个人数据泄露
是指导致传输、存储或以其他方式处理的个人数据遭到意外或非法破坏、丢失、更改、未经授权披露或访问的违反安全之事宜。
与应用程序安全性有关,并要求企业在其产品和服务的设计和开发过程中保护个人数据的GDPR章节为
第25条,通过设计和默认方式进行数据保护-要求“控制者应采取适当的技术和组织措施,以确保默认情况下仅处理处理每个特定目的所需的个人数据。
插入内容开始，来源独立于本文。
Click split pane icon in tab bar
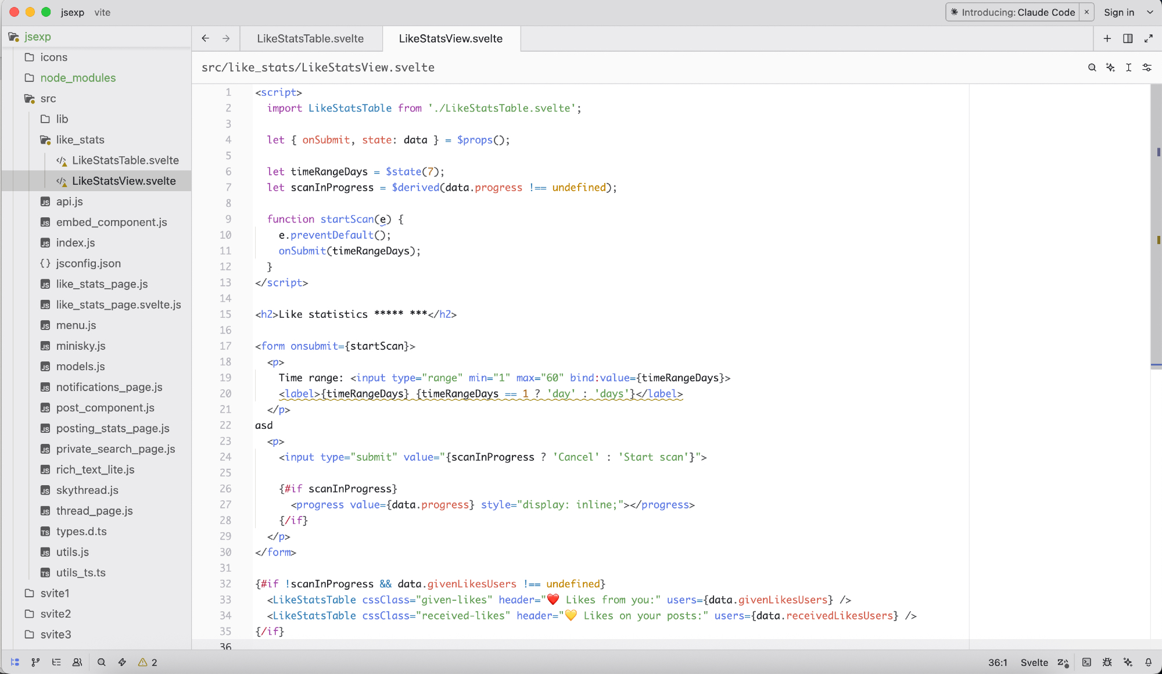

”
第32条,处理的安全性-要求企业保护其系统和应用程序“免受意外或非法破坏、丢失、更改、未经授权披露或访问个人数据”。
3.1.2. CCPA《California Consumer Privacy Act》, 简称《CCPA》。 加州是世界第五大经济体,与 GDPR 类似,CCPA 的影响范围是全球性的。 在2020年1月1日,在加利福尼亚州开展业务的公司或组织将必须遵守该州严格的新隐私法,该法律为每个加利福尼亚州居民建立了合法且可执行的隐私权,于2020年7月1日起正式实施。
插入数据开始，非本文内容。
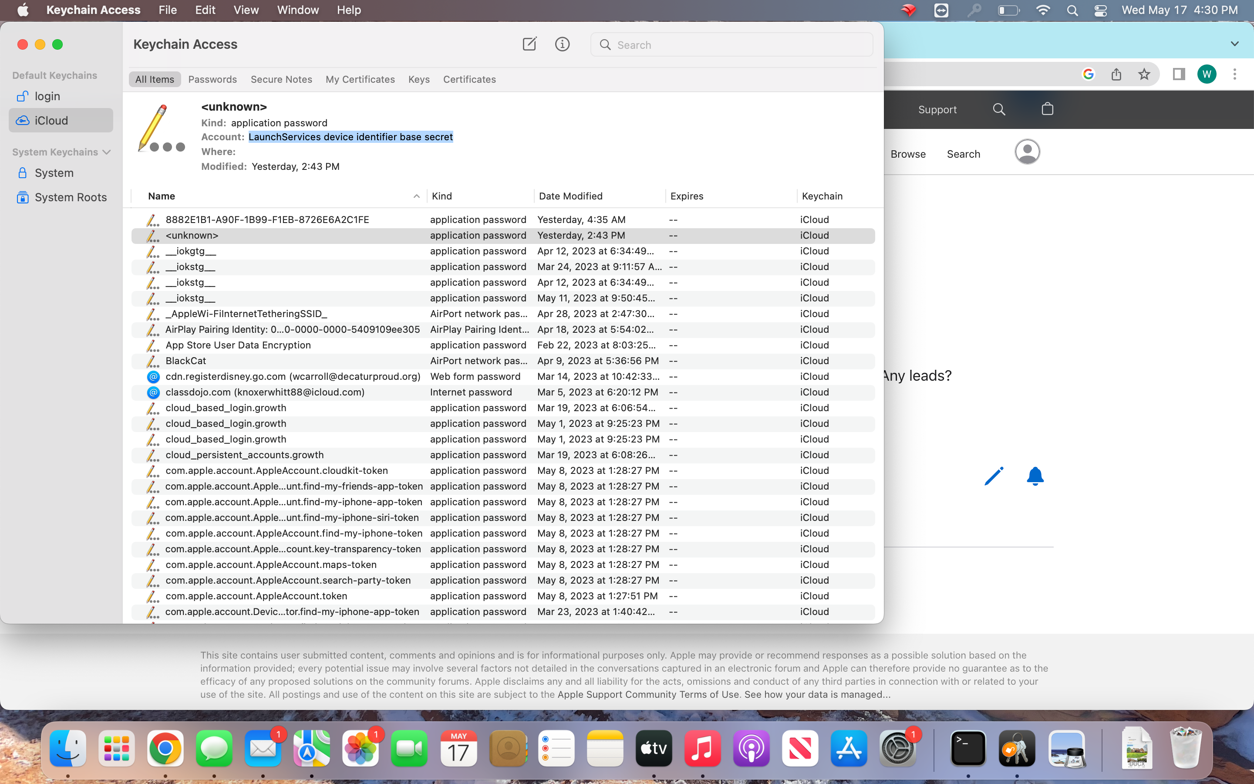Open the Window menu
This screenshot has width=1254, height=784.
point(297,10)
营利性企业如果收集加州居民的个人信息,并满足以下任何一条,则需要合规:
年营业额超过2500万美元;
购买、获取、销售达到或超过5万个消费者、家庭和设备的信息;
超过50%的年度营收由销售消费者个人信息获得
CCPA为加利福尼亚消费者的个人数据提供以下保护:
所有权:保护消费者有权告诉企业不要共享或出售个人信息的权利;
控制:提供消费者对收集到的有关他们的个人信息的控制权;
安全:要求企业负责保护个人信息。
3.1.3. GDPR vs CCPA
尽管CCPA的范围与GDPR有所不同,但它们都授予了消费者控制和否决其数据使用的相关权利。两项法规都要求公司安全地存储数据,对收集的个人数据类型保持透明,并管理消费者删除个人数据的请求(“被遗忘的权利”),这意味着能够从整个系统的所有系统中删除个人数据。相同之处包括:
透明度/披露义务;
消费者访问、删除和接收数据副本的权利;
“服务提供商”的定义,它与 GDPR 定义具有类似合同义务的“处理者”的方式一样;
“公司”的定义,它包含了 GDPR 对“控制者”的定义。
CCPA 中最大的差别是,准许选择不出售数据给第三方的这一核心要求(其中,“出售”广义定义为包含共享数据来换取有值对价的行为)。 与反对数据处理的广义 GDPR 权利相比,该项义务范围更窄且更具体,它包含此类型的“出售”,但并未特别局限于包含此类型的共享。 CCPA要求用户具有选择性退出的能力,而不是需要在收集个人身份信息(PII)之前获得明确同意的能力。
3.2. NIST Special Publication 800SP800是美国NIST(National Institute of Standards and Technology)发布的一系列关于信息安全的指南(SP是Special Publications的缩写)。它们专门为美国联邦机构提供基线和框架,是联邦信息安全管理法案(FISMA)合规性的重要组成部分。
在NIST的标准系列文件中,虽然NIST SP并不作为正式法定标准,但在实际工作中,已经成为美国和国际安全界得到广泛认可的事实标准和权威指南。NIST SP800系列成为了指导美国信息安全管理建设的主要标准和参考资料。
大家重视这个框架有以下原因:
它比ISO 27002略为全面,因为它包括选择控制和评估安全性的过程(通过NIST SP 800-53A),以及修订版5中与隐私相关的特定控制,这使得NIST 800系列几乎成为一个现成的安全计划。
许多美国组织更喜欢使用NIST框架。向联邦机构提供服务的组织,必须遵守NIST SP 800-171,该标准与NIST SP 800-53紧密结合。使用NIST SP 800-53作为初步或扩展到800-171合规性,是合乎逻辑的步骤。
目前,NIST SP 800系列已经出版了近176个同信息安全相关的正式文件,形成了从计划、风险管理、安全意识培训和教育以及安全控制措施的一整套信息安全管理体系。
3.2.1. NIST SP800-532020/10/12, NIST SP 800-53:联邦信息系统和组织机构的安全和隐私控制(Security and Privacy Controls for Information Systems and Organizations)。
随着计算机信息系统和设备日益复杂,2017年美国防科学委员会(Defense Science Board(DSB))的网络威胁工作组提交的报告显示,对美国关键基础架构和支持任务必需的操作和公共和私营部门资产的信息系统中的漏洞对系统的威胁更大。因此迫切需要一种更加主动和系统的方法来应对美国的网络威胁,进一步加强国家在关键基础架构的每个部门中依赖的基础信息系统、组件产品和服务。 确保这些系统、组件和服务足够值得信赖,并提供必要的弹性来支持美国的经济和国家安全利益。